30/6/08

El tesoro


Con seis años recién cumplidos aún no sabía leer pero cogía libros de su madre e, imitándola, simulaba que los leía. Inventaba historias de piratas y de duendes que llegaban volando. Imaginaba un circo lleno de elefantes gigantes y fieros leones que eran dominados por un domador que, por una casualidad, se llamaba Pedro, como él. Su madre reía cuando le veía coger un libro, cuanto más grande mejor porque a Pedrito le encantaban los libros pesados y de muchas páginas, y con solemnidad pasaba las hojas “leyendo” una historia que su precoz imaginación le dictaba en su interior.

Vivía en una casa junto a la playa, de modo que los castillos de arena eran una especialidad hábilmente desarrollada. Le gustaba crearlos con muchas almenas, con puentes y ríos que pasaban por debajo de ellos, con montañas desde las que imaginaba que llegaban malvados ogros. Cada día, batallaba con la marea creciente intentando formar una muralla lo suficientemente alta con sus manitas para ver, al final, que las olas vencían-como cada día- y chapotear en las piscina que se formaba en el hoyo que había hecho.

Aquella tarde, cuando ya su castillo había sido devorado por la marea, jugaba a lanzar piedritas lo más lejos posible. Fue entonces cuando vio la botella. Llegaba flotando y pasaron unos minutos hasta que las olas, pequeñas pero tenaces, la depositaron finalmente sobre la arena. Había un papel dentro. La desbocada imaginación de Pedro le susurró que aquello era un mensaje de los piratas que habitaban en las islas Mauleón. Conocía ese nombre de haberlo visto en una película de dibujos animados a la que, no hacía mucho, había ido con su madre. Era una peli de piratas malos, muy malos. Y en ella lanzaban una botella con instrucciones para que sus compinches encontraran un gran tesoro. Pedro estaba seguro de que era la misma. La abrió y no vio mensaje alguno dentro de ella pero la botella tenía pegado un papel escrito con dibujos y letras. El mensaje, esta vez, no estaba dentro sino fuera. Así de ingeniosos son, a veces, los piratas.

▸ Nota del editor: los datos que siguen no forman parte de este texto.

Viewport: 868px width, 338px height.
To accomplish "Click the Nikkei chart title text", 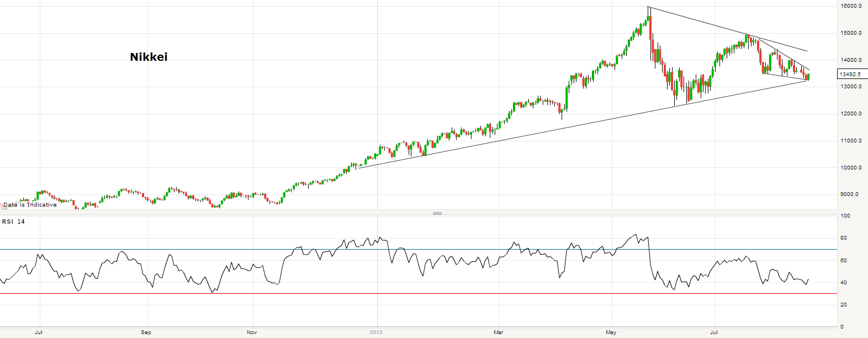I will pos(149,57).
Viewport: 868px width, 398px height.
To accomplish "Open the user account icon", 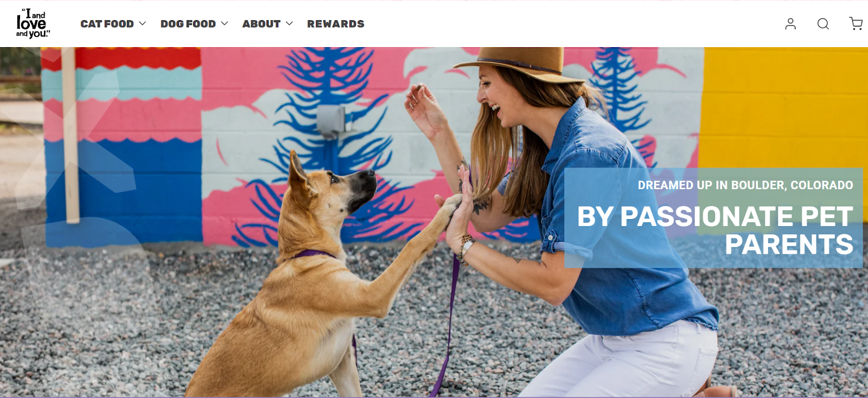I will (790, 24).

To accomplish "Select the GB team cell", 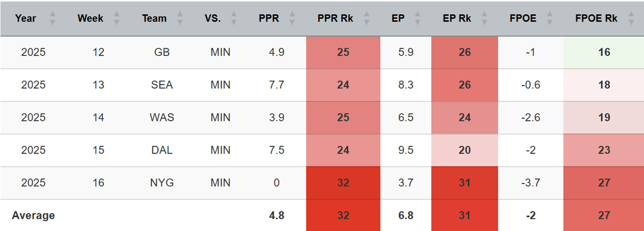I will tap(162, 52).
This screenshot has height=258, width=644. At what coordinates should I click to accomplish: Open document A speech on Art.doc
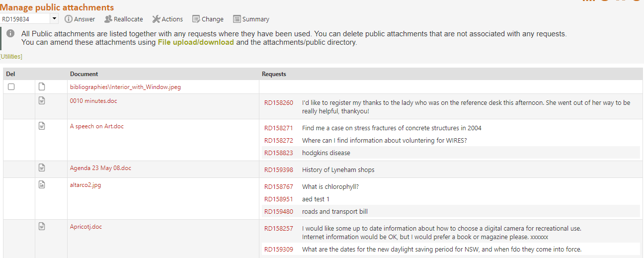pos(97,126)
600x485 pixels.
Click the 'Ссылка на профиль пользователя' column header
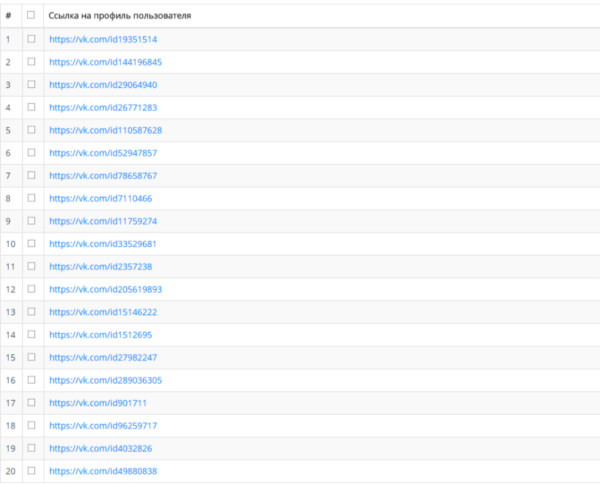pos(120,16)
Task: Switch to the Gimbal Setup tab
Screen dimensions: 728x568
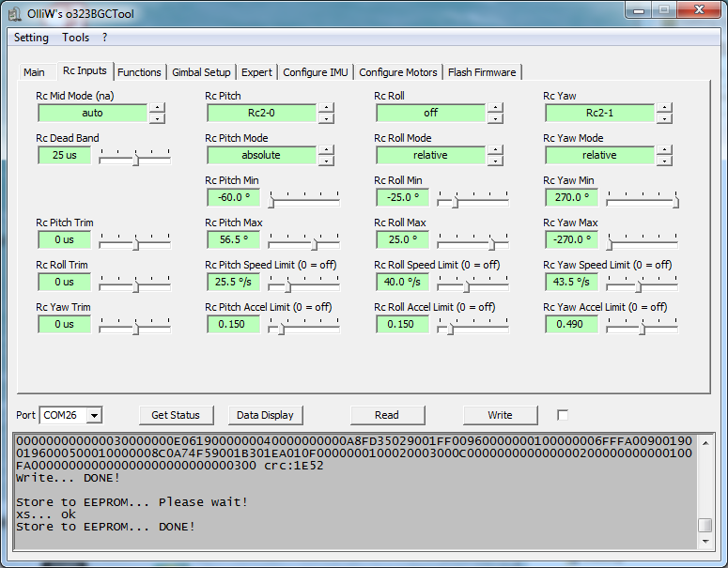Action: (x=201, y=72)
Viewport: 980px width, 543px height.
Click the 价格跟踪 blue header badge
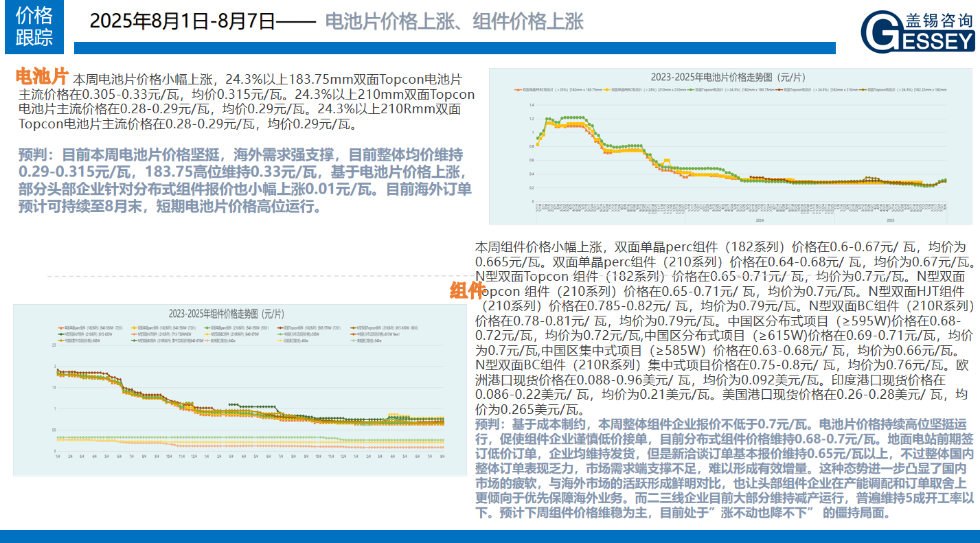[34, 27]
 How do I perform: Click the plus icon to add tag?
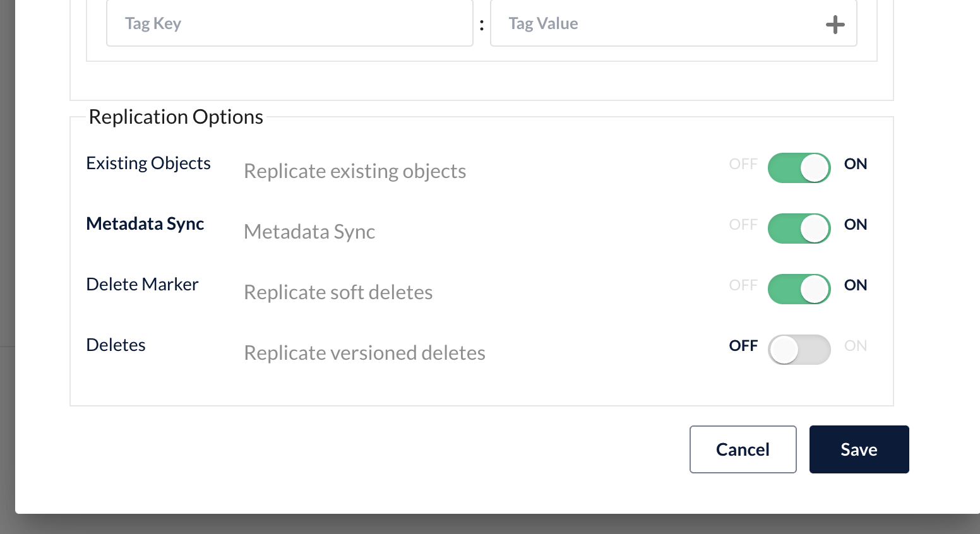coord(835,25)
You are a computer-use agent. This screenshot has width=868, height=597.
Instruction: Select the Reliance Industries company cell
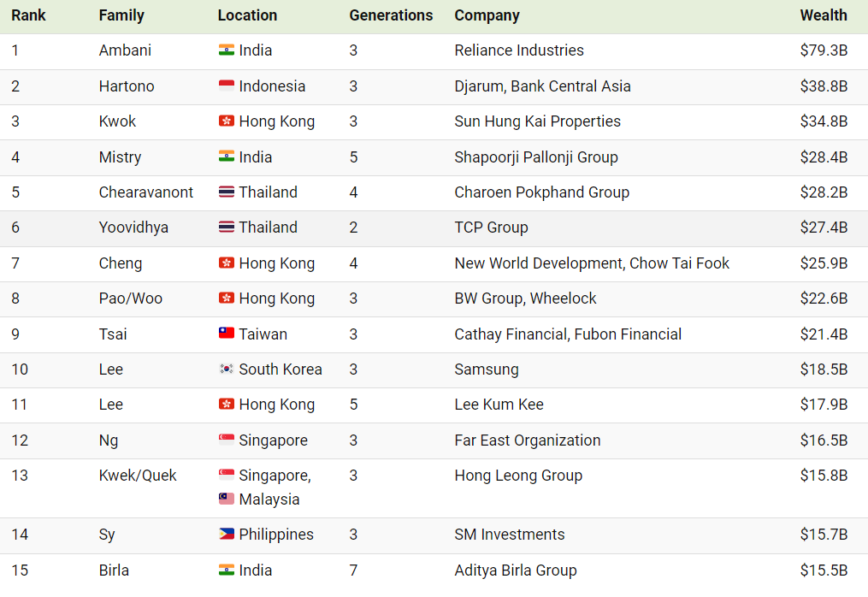coord(519,50)
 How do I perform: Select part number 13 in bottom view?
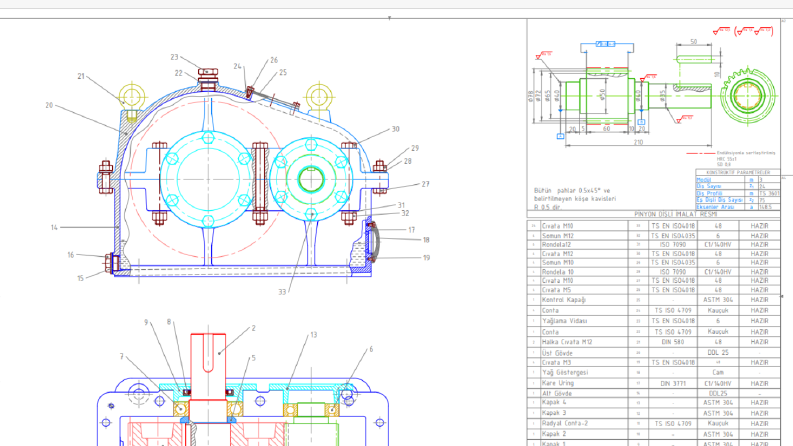(314, 335)
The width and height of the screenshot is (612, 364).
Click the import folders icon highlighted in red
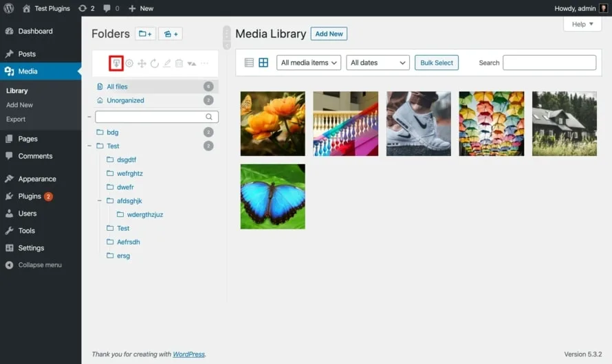tap(116, 63)
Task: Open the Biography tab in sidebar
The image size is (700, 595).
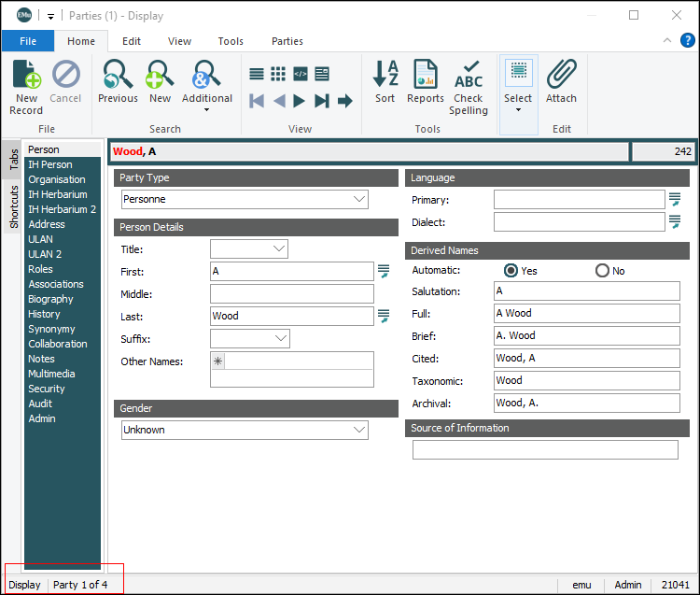Action: pos(50,299)
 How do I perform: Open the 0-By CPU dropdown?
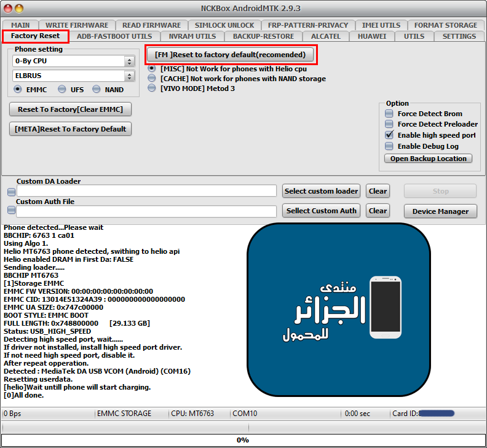coord(74,61)
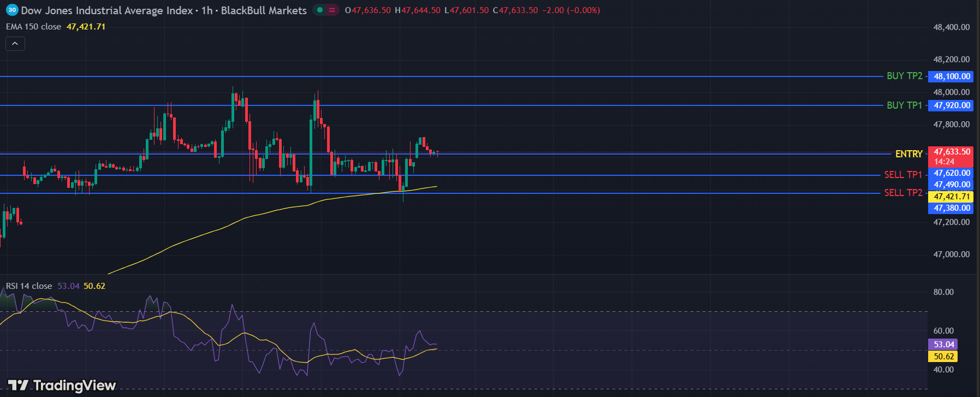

Cogió la botella y corrió a su casa, anunciando a plena voz que había encontrado el mensaje de los piratas para hallar el tesoro. Uno auténtico. Un gran tesoro.

Su madre le reprendió por traerla. Se podía haber cortado con el cristal si se hubiera roto aquella botella, con una etiqueta en la que estaba escrito “Aceite Valerio, un tesoro para su paladar”.